WholisticResearch are drugs that improve cognitive functions, such as learning, memory and attention. They are often used to treat psychiatric conditions such as Alzheimer’s disease, Parkinson’s disease with dementia with Lewy bodies or attention-deficit hyperactivity disorder (ADHD). Some have been used in healthy individuals with varying results. For example, acetylcholinesterase inhibitors (AChEI) rivastigmine and donepezil have been shown to improve working and episodic memory in clinical trials of patients with Alzheimer’s disease and vascular dementia. Similarly, stimulant medications such as Ritalin (methylphenidate) and Adderall (mixed amphetamine salts), have been used to treat ADHD. Wake-promoting agents, such as modafinil, have been used to treat narcolepsy. Generally speaking, the cognitive enhancing effects of these drugs are modest compared to their symptomatic benefits.
Boosting Brainpower: A Comprehensive Review of Cognitive Enhancers in 2023
The use of pharmaceutical cognitive enhancers in healthy individuals is becoming increasingly common. This so-called “pharmacological cognitive doping” is a complex issue with important psychological and social consequences that are still unclear. These concerns include minimal neuroenhancement effects, significant harms, and questions of agent motivation.
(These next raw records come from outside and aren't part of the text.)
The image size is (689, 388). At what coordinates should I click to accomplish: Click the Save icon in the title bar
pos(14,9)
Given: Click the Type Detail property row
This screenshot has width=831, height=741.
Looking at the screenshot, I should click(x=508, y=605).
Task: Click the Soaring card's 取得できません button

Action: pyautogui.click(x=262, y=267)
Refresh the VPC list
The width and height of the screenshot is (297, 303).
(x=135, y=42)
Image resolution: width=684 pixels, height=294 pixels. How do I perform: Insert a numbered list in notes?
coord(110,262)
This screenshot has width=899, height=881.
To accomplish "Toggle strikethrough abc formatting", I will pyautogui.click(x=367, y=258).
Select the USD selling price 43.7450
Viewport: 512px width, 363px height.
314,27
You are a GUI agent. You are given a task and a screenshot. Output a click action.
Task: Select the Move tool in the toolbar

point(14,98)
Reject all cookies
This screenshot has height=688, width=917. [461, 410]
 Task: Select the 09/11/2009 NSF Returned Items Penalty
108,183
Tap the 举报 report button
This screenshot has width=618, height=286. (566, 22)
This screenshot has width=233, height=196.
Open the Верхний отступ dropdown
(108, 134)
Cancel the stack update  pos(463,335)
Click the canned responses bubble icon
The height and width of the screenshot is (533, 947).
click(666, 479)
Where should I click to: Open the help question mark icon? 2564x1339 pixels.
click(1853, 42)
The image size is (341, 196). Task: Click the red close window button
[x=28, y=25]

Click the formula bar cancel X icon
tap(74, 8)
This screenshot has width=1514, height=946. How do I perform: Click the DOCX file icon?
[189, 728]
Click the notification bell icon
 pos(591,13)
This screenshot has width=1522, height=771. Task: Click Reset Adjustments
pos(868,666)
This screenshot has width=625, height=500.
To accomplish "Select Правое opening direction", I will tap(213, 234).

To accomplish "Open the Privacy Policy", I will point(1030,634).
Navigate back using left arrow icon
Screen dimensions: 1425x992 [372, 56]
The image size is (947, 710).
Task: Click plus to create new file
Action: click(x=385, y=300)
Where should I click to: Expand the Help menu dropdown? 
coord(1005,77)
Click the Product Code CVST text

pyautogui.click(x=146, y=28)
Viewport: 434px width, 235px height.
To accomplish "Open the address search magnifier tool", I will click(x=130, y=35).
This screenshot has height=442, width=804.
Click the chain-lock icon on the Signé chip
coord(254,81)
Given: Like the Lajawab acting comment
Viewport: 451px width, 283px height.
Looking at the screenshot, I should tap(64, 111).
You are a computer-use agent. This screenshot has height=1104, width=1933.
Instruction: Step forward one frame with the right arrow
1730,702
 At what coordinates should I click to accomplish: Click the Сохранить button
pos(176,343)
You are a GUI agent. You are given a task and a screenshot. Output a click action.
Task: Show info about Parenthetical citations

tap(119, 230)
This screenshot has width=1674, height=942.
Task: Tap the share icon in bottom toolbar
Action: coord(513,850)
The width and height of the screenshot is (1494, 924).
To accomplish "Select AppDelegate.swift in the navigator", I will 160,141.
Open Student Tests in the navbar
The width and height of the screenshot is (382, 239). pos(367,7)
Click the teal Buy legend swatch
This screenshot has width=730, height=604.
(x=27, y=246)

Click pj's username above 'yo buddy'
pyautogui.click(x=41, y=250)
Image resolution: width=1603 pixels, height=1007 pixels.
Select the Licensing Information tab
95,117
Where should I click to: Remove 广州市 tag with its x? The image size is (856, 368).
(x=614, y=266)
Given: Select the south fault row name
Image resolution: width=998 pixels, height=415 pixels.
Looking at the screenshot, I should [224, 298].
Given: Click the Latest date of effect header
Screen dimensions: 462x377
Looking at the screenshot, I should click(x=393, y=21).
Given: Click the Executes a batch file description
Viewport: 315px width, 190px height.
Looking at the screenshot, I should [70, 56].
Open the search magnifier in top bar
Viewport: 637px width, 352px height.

It is important to shed light on these issues because much of the debate about cognitive enhancement rests on claims about human welfare and flourishing that are based on psychological and social outcomes, such as the impact on intrinsically motivated actions (actions performed for their own sake rather than to obtain specific rewards) or the effect of the choice of enhancer on vigilance. Shedding light on these outcomes will allow a more accurate and balanced assessment of whether or not the use of cognitive enhancers is morally justifiable.